=== Section Start ===

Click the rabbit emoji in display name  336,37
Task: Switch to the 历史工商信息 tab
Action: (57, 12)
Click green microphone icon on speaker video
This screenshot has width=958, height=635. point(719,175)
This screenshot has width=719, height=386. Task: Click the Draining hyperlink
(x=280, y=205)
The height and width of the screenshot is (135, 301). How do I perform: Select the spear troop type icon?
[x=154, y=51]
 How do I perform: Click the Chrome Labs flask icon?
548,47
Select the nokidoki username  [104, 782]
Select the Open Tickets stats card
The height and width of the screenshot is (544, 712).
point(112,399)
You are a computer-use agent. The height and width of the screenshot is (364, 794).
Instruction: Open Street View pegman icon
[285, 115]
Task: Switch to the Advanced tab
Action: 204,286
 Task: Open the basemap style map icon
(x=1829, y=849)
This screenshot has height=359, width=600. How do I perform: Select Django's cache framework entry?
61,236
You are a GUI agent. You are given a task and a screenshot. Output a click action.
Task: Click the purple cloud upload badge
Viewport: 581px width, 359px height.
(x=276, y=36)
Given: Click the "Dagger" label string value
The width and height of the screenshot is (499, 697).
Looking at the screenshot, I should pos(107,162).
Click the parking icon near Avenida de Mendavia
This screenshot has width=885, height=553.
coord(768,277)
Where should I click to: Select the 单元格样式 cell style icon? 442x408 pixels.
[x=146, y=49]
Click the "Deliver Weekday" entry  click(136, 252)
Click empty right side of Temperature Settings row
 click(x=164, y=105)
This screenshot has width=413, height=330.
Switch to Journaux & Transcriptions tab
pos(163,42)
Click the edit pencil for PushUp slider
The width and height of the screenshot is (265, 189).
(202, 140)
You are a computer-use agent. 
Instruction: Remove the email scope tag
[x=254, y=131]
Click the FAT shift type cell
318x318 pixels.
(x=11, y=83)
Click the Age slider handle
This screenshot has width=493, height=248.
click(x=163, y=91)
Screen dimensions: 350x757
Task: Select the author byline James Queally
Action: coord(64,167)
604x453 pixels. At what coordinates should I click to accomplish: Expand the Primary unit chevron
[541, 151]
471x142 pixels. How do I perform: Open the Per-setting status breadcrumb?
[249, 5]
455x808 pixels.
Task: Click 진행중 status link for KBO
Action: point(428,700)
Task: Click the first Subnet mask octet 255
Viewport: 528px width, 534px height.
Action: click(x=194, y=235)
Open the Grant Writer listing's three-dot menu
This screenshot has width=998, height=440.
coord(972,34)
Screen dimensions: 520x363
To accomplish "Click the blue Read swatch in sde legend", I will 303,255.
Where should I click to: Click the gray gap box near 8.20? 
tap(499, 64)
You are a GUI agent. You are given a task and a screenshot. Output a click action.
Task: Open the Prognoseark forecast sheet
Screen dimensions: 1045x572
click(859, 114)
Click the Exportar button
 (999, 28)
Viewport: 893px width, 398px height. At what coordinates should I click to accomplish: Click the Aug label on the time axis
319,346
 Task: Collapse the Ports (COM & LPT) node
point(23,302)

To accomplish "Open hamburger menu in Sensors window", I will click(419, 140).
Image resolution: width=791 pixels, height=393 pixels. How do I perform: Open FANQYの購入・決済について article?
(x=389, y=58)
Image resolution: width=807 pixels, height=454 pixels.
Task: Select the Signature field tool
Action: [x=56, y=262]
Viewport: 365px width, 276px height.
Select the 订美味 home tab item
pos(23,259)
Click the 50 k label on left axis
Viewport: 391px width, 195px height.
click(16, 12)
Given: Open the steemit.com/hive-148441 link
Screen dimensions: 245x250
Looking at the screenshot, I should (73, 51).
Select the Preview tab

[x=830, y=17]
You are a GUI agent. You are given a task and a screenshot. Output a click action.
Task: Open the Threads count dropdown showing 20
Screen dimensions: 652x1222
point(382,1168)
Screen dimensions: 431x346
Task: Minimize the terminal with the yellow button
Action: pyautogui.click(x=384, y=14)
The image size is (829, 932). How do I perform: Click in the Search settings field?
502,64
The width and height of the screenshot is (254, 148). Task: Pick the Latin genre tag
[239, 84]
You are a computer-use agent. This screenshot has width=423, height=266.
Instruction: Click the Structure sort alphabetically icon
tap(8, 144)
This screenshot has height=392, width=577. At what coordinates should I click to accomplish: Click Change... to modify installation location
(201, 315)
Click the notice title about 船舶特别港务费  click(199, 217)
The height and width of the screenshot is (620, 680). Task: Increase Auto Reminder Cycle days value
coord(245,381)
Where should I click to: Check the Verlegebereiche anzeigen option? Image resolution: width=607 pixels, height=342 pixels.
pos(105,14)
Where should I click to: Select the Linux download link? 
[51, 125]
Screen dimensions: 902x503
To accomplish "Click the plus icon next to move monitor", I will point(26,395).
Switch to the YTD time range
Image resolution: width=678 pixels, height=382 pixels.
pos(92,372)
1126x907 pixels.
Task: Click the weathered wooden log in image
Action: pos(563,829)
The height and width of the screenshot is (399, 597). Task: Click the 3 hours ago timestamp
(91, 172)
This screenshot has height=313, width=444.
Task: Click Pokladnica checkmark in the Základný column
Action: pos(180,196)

=== Section End ===

— Exercise requirements —
Write every line of the entries again, word for word.

— Response —
Click the rabbit emoji in display name  336,37
Task: Switch to the 历史工商信息 tab
Action: (57, 12)
Click green microphone icon on speaker video
This screenshot has width=958, height=635. point(719,175)
This screenshot has width=719, height=386. Task: Click the Draining hyperlink
(x=280, y=205)
The height and width of the screenshot is (135, 301). How do I perform: Select the spear troop type icon?
[x=154, y=51]
 How do I perform: Click the Chrome Labs flask icon?
548,47
Select the nokidoki username  [104, 782]
Select the Open Tickets stats card
The height and width of the screenshot is (544, 712).
point(112,399)
You are a computer-use agent. The height and width of the screenshot is (364, 794).
Instruction: Open Street View pegman icon
[285, 115]
Task: Switch to the Advanced tab
Action: 204,286
 Task: Open the basemap style map icon
(x=1829, y=849)
This screenshot has height=359, width=600. How do I perform: Select Django's cache framework entry?
61,236
You are a GUI agent. You are given a task and a screenshot. Output a click action.
Task: Click the purple cloud upload badge
Viewport: 581px width, 359px height.
(x=276, y=36)
Given: Click the "Dagger" label string value
The width and height of the screenshot is (499, 697).
Looking at the screenshot, I should pos(107,162).
Click the parking icon near Avenida de Mendavia
This screenshot has width=885, height=553.
coord(768,277)
Where should I click to: Select the 单元格样式 cell style icon? 442x408 pixels.
[x=146, y=49]
Click the "Deliver Weekday" entry  click(136, 252)
Click empty right side of Temperature Settings row
 click(x=164, y=105)
This screenshot has width=413, height=330.
Switch to Journaux & Transcriptions tab
pos(163,42)
Click the edit pencil for PushUp slider
The width and height of the screenshot is (265, 189).
(202, 140)
You are a computer-use agent. 
Instruction: Remove the email scope tag
[x=254, y=131]
Click the FAT shift type cell
318x318 pixels.
(x=11, y=83)
Click the Age slider handle
This screenshot has width=493, height=248.
click(x=163, y=91)
Screen dimensions: 350x757
Task: Select the author byline James Queally
Action: coord(64,167)
604x453 pixels. At what coordinates should I click to accomplish: Expand the Primary unit chevron
[541, 151]
471x142 pixels. How do I perform: Open the Per-setting status breadcrumb?
[249, 5]
455x808 pixels.
Task: Click 진행중 status link for KBO
Action: point(428,700)
Task: Click the first Subnet mask octet 255
Viewport: 528px width, 534px height.
Action: click(x=194, y=235)
Open the Grant Writer listing's three-dot menu
This screenshot has width=998, height=440.
coord(972,34)
Screen dimensions: 520x363
To accomplish "Click the blue Read swatch in sde legend", I will 303,255.
Where should I click to: Click the gray gap box near 8.20? 
tap(499, 64)
You are a GUI agent. You are given a task and a screenshot. Output a click action.
Task: Open the Prognoseark forecast sheet
Screen dimensions: 1045x572
click(859, 114)
Click the Exportar button
 (999, 28)
Viewport: 893px width, 398px height. At what coordinates should I click to accomplish: Click the Aug label on the time axis
319,346
 Task: Collapse the Ports (COM & LPT) node
point(23,302)

To accomplish "Open hamburger menu in Sensors window", I will click(419, 140).
Image resolution: width=791 pixels, height=393 pixels. How do I perform: Open FANQYの購入・決済について article?
(x=389, y=58)
Image resolution: width=807 pixels, height=454 pixels.
Task: Select the Signature field tool
Action: [x=56, y=262]
Viewport: 365px width, 276px height.
Select the 订美味 home tab item
pos(23,259)
Click the 50 k label on left axis
Viewport: 391px width, 195px height.
click(16, 12)
Given: Open the steemit.com/hive-148441 link
Screen dimensions: 245x250
Looking at the screenshot, I should (73, 51).
Select the Preview tab

[x=830, y=17]
You are a GUI agent. You are given a task and a screenshot. Output a click action.
Task: Open the Threads count dropdown showing 20
Screen dimensions: 652x1222
point(382,1168)
Screen dimensions: 431x346
Task: Minimize the terminal with the yellow button
Action: pyautogui.click(x=384, y=14)
The image size is (829, 932). How do I perform: Click in the Search settings field?
502,64
The width and height of the screenshot is (254, 148). Task: Pick the Latin genre tag
[239, 84]
You are a computer-use agent. This screenshot has width=423, height=266.
Instruction: Click the Structure sort alphabetically icon
tap(8, 144)
This screenshot has height=392, width=577. At what coordinates should I click to accomplish: Click Change... to modify installation location
(201, 315)
Click the notice title about 船舶特别港务费  click(199, 217)
The height and width of the screenshot is (620, 680). Task: Increase Auto Reminder Cycle days value
coord(245,381)
Where should I click to: Check the Verlegebereiche anzeigen option? Image resolution: width=607 pixels, height=342 pixels.
pos(105,14)
Where should I click to: Select the Linux download link? 
[51, 125]
Screen dimensions: 902x503
To accomplish "Click the plus icon next to move monitor", I will point(26,395).
Switch to the YTD time range
Image resolution: width=678 pixels, height=382 pixels.
pos(92,372)
1126x907 pixels.
Task: Click the weathered wooden log in image
Action: pos(563,829)
The height and width of the screenshot is (399, 597). Task: Click the 3 hours ago timestamp
(91, 172)
This screenshot has height=313, width=444.
Task: Click Pokladnica checkmark in the Základný column
Action: pos(180,196)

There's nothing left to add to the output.